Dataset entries
-- Opening Marker --
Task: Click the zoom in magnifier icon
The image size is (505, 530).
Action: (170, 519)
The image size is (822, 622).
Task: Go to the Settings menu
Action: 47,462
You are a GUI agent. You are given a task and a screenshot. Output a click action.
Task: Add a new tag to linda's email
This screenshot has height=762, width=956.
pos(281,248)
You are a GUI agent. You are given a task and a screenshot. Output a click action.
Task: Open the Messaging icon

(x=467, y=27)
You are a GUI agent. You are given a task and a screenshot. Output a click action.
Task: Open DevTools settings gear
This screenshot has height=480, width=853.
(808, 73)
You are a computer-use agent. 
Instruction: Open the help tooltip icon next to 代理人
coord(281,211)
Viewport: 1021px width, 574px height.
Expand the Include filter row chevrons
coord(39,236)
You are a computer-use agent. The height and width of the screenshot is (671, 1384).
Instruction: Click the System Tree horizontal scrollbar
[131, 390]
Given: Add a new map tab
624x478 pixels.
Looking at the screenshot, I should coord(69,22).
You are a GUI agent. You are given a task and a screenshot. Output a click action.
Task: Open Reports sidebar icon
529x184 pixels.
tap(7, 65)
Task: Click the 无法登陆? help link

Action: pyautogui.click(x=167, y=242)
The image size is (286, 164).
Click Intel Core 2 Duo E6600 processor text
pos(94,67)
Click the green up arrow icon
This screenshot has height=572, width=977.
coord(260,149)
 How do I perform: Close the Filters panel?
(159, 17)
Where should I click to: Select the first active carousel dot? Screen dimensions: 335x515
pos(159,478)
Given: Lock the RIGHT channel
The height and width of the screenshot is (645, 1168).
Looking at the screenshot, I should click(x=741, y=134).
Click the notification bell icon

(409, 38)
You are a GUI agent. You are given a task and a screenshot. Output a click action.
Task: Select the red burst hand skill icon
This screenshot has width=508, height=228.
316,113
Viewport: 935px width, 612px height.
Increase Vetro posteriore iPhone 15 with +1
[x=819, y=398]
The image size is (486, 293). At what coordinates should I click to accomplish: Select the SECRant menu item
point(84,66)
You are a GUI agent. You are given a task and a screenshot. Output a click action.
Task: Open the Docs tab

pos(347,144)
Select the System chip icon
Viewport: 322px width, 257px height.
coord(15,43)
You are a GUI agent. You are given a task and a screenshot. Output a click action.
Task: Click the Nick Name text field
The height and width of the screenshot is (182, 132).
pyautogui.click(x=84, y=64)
-- Closing Marker --
__What you have to do__: Each line above should be reproduced exactly, with nothing omitted.

__Response to the exercise__:
Task: Click the zoom in magnifier icon
The image size is (505, 530).
Action: (170, 519)
The image size is (822, 622).
Task: Go to the Settings menu
Action: 47,462
You are a GUI agent. You are given a task and a screenshot. Output a click action.
Task: Add a new tag to linda's email
This screenshot has height=762, width=956.
pos(281,248)
You are a GUI agent. You are given a task and a screenshot. Output a click action.
Task: Open the Messaging icon

(x=467, y=27)
You are a GUI agent. You are given a task and a screenshot. Output a click action.
Task: Open DevTools settings gear
This screenshot has height=480, width=853.
(808, 73)
You are a computer-use agent. 
Instruction: Open the help tooltip icon next to 代理人
coord(281,211)
Viewport: 1021px width, 574px height.
Expand the Include filter row chevrons
coord(39,236)
You are a computer-use agent. The height and width of the screenshot is (671, 1384).
Instruction: Click the System Tree horizontal scrollbar
[131, 390]
Given: Add a new map tab
624x478 pixels.
Looking at the screenshot, I should coord(69,22).
You are a GUI agent. You are given a task and a screenshot. Output a click action.
Task: Open Reports sidebar icon
529x184 pixels.
tap(7, 65)
Task: Click the 无法登陆? help link

Action: pyautogui.click(x=167, y=242)
The image size is (286, 164).
Click Intel Core 2 Duo E6600 processor text
pos(94,67)
Click the green up arrow icon
This screenshot has height=572, width=977.
coord(260,149)
 How do I perform: Close the Filters panel?
(159, 17)
Where should I click to: Select the first active carousel dot? Screen dimensions: 335x515
pos(159,478)
Given: Lock the RIGHT channel
The height and width of the screenshot is (645, 1168).
Looking at the screenshot, I should click(x=741, y=134).
Click the notification bell icon

(409, 38)
You are a GUI agent. You are given a task and a screenshot. Output a click action.
Task: Select the red burst hand skill icon
This screenshot has width=508, height=228.
316,113
Viewport: 935px width, 612px height.
Increase Vetro posteriore iPhone 15 with +1
[x=819, y=398]
The image size is (486, 293). At what coordinates should I click to accomplish: Select the SECRant menu item
point(84,66)
You are a GUI agent. You are given a task and a screenshot. Output a click action.
Task: Open the Docs tab

pos(347,144)
Select the System chip icon
Viewport: 322px width, 257px height.
coord(15,43)
You are a GUI agent. You are given a task and a screenshot. Output a click action.
Task: Click the Nick Name text field
The height and width of the screenshot is (182, 132).
pyautogui.click(x=84, y=64)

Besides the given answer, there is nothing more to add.